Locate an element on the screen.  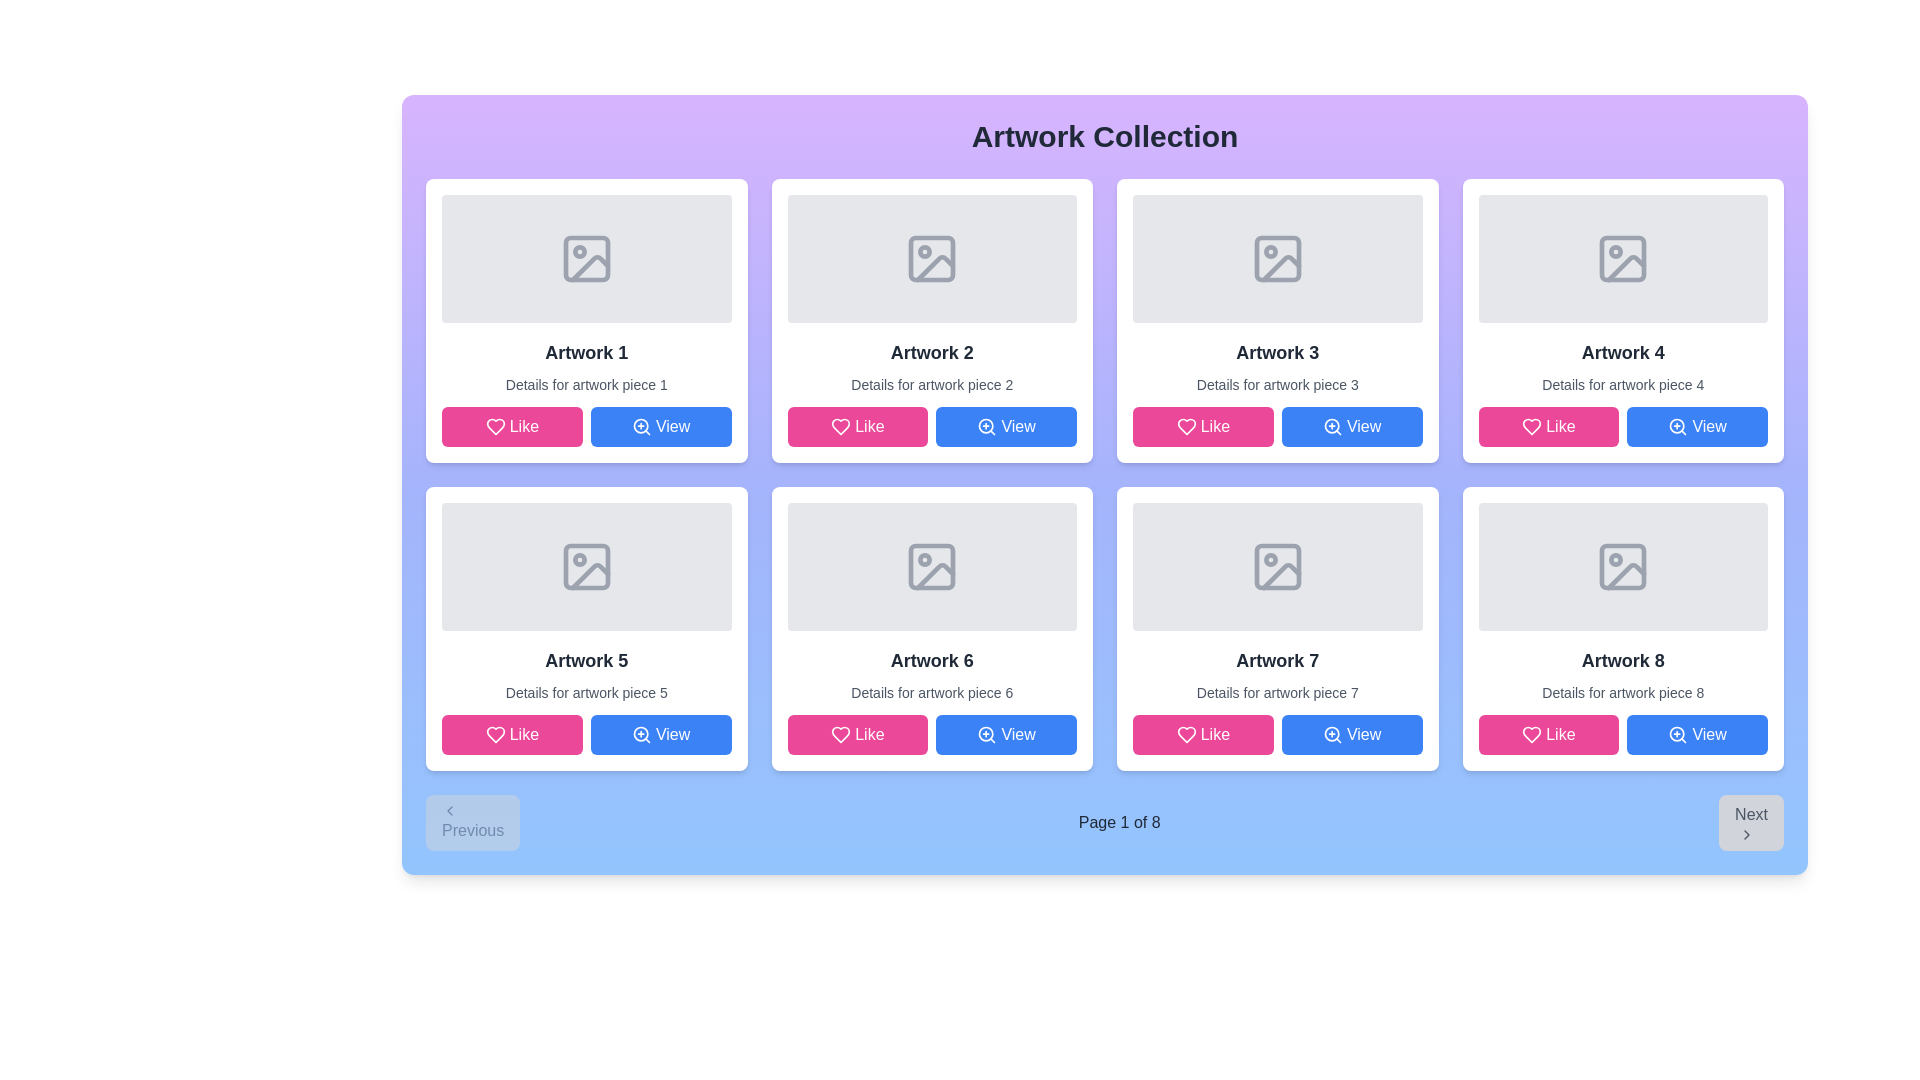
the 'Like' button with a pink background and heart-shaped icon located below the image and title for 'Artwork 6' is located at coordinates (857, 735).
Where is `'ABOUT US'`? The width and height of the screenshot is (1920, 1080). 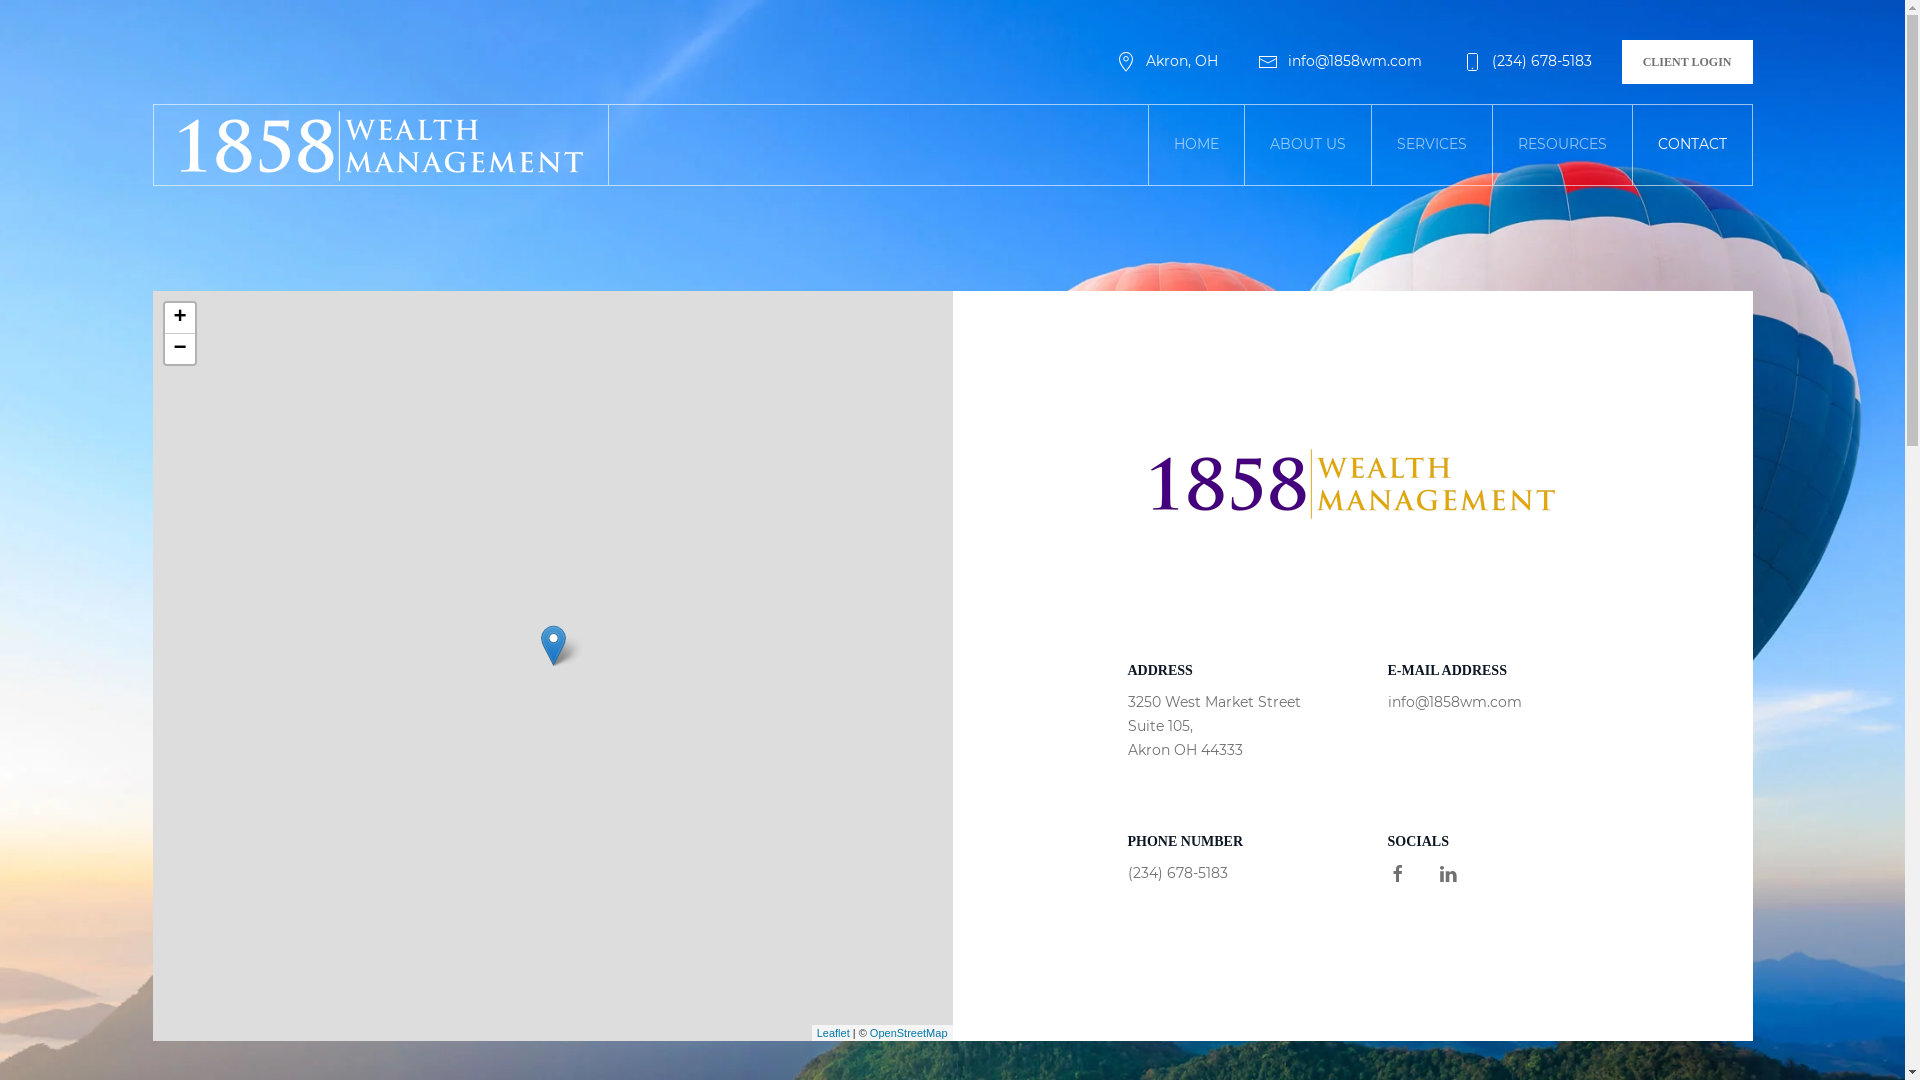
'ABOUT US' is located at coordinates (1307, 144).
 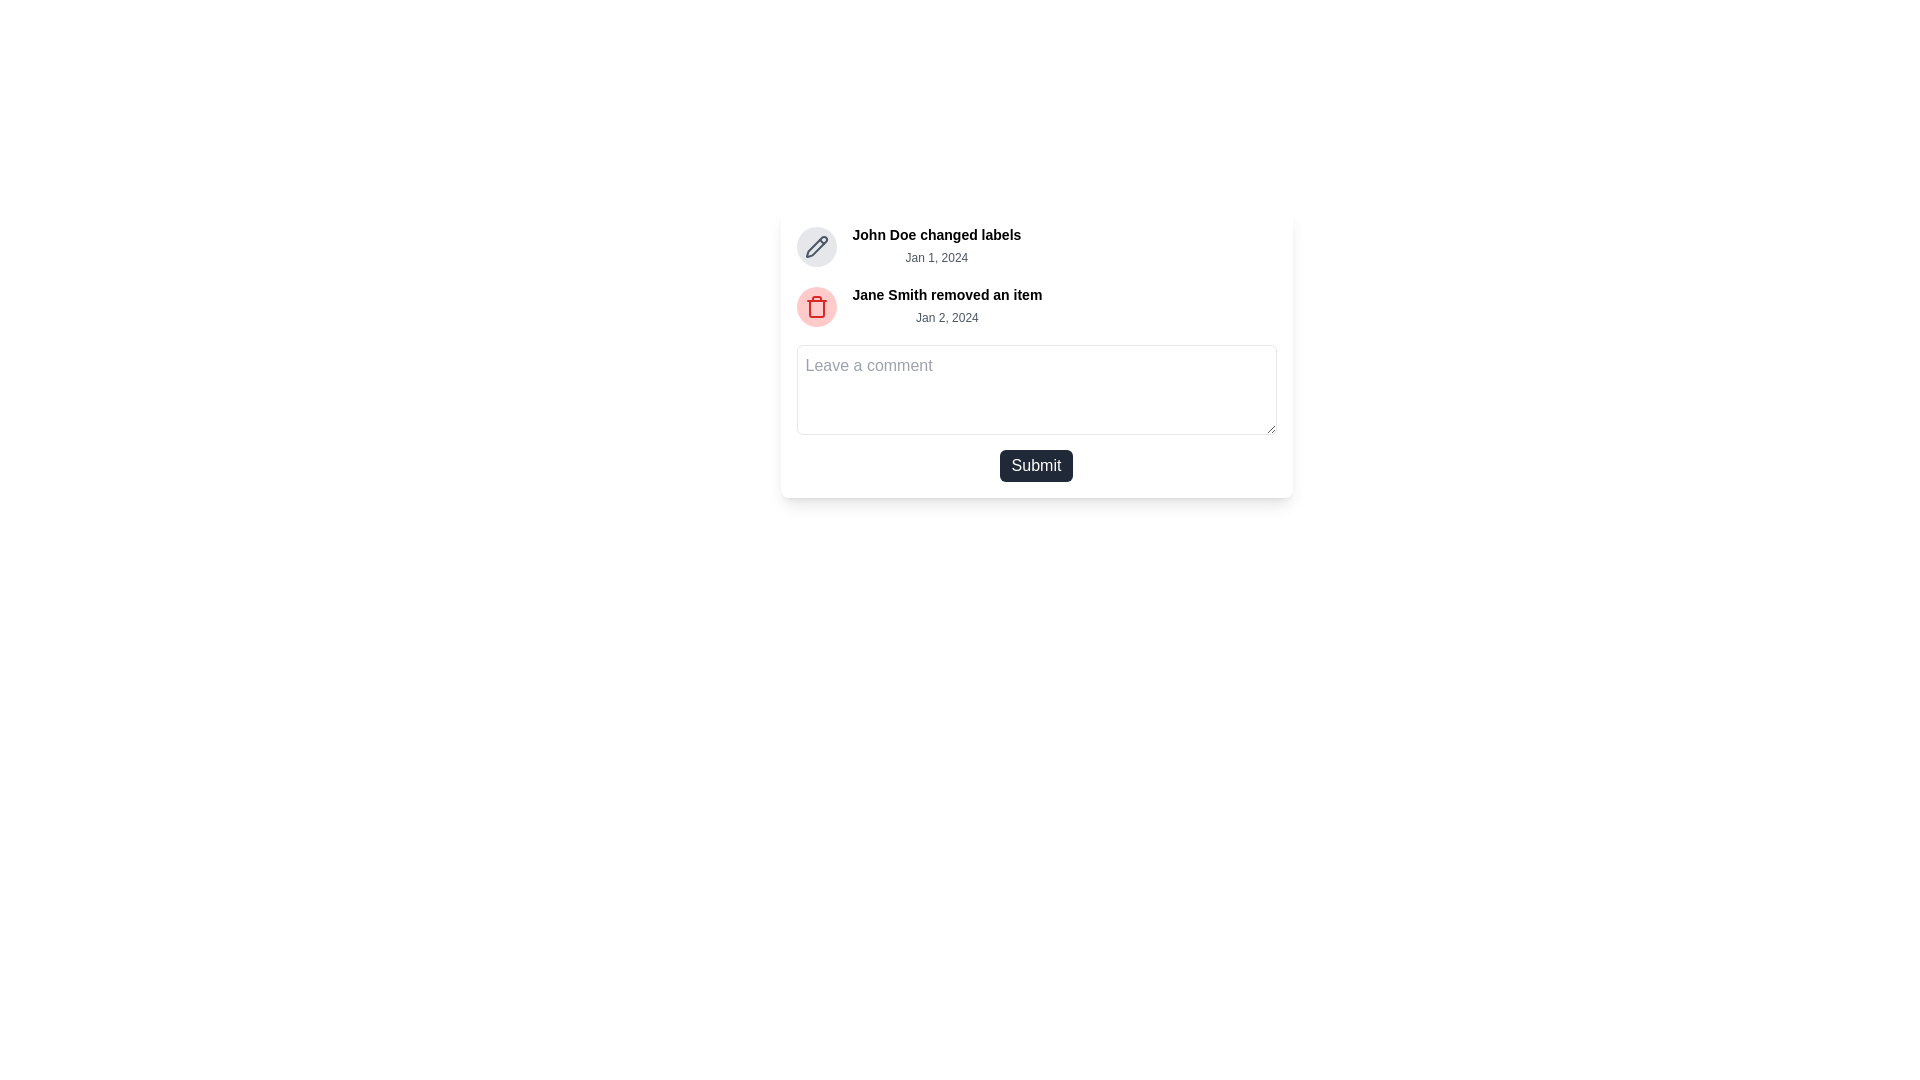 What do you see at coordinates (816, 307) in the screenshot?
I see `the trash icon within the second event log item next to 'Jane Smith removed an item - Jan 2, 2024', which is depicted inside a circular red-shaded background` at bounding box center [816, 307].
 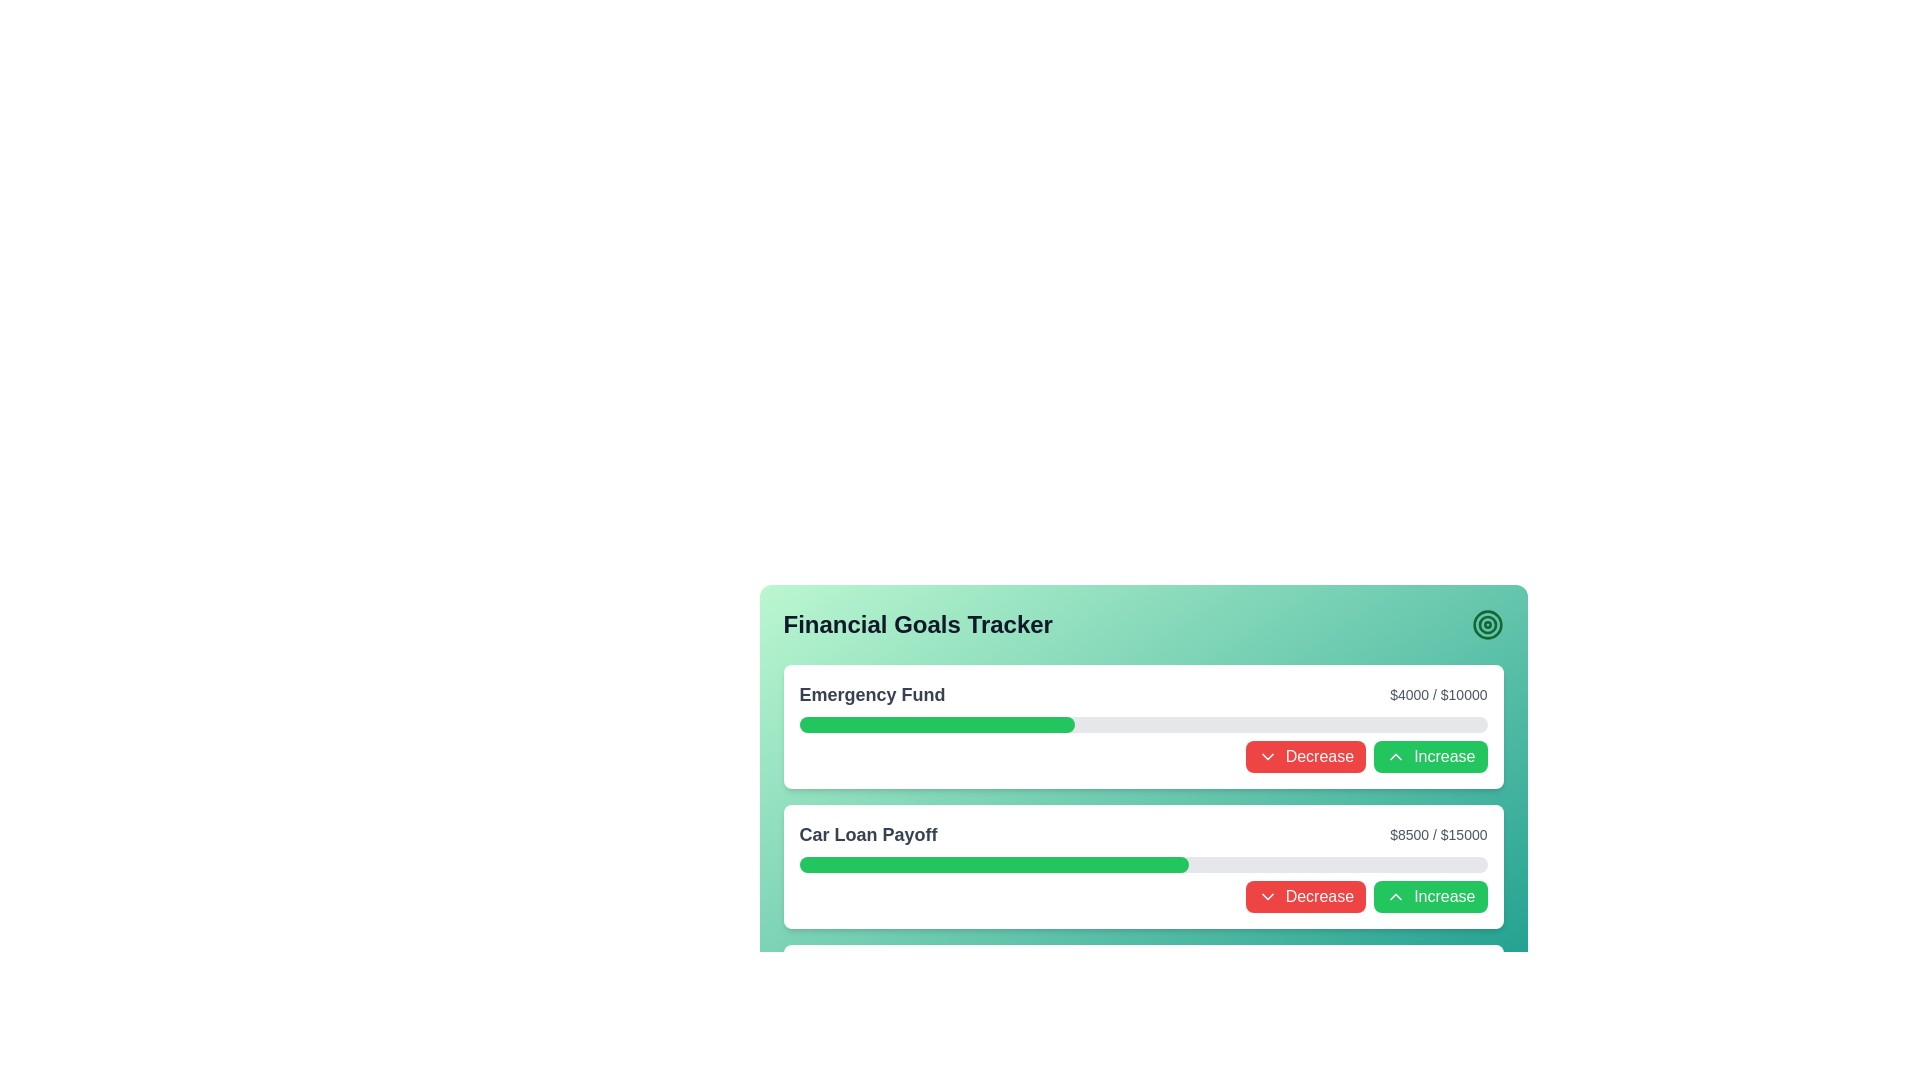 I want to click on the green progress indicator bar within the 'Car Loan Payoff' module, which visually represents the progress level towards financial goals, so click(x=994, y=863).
□ □ □
[Short problem]: Copy out the material above, replacing "element" with "component" and leaving everything else as it is. Omit the pictures.

[Task result]:
Locate an component on the screen.  
the 'Like' button with a pink background and heart-shaped icon located below the image and title for 'Artwork 6' is located at coordinates (857, 735).
Where is `'ABOUT US'`? The width and height of the screenshot is (1920, 1080). 
'ABOUT US' is located at coordinates (1307, 144).
  What do you see at coordinates (816, 307) in the screenshot?
I see `the trash icon within the second event log item next to 'Jane Smith removed an item - Jan 2, 2024', which is depicted inside a circular red-shaded background` at bounding box center [816, 307].
  I want to click on the green progress indicator bar within the 'Car Loan Payoff' module, which visually represents the progress level towards financial goals, so click(x=994, y=863).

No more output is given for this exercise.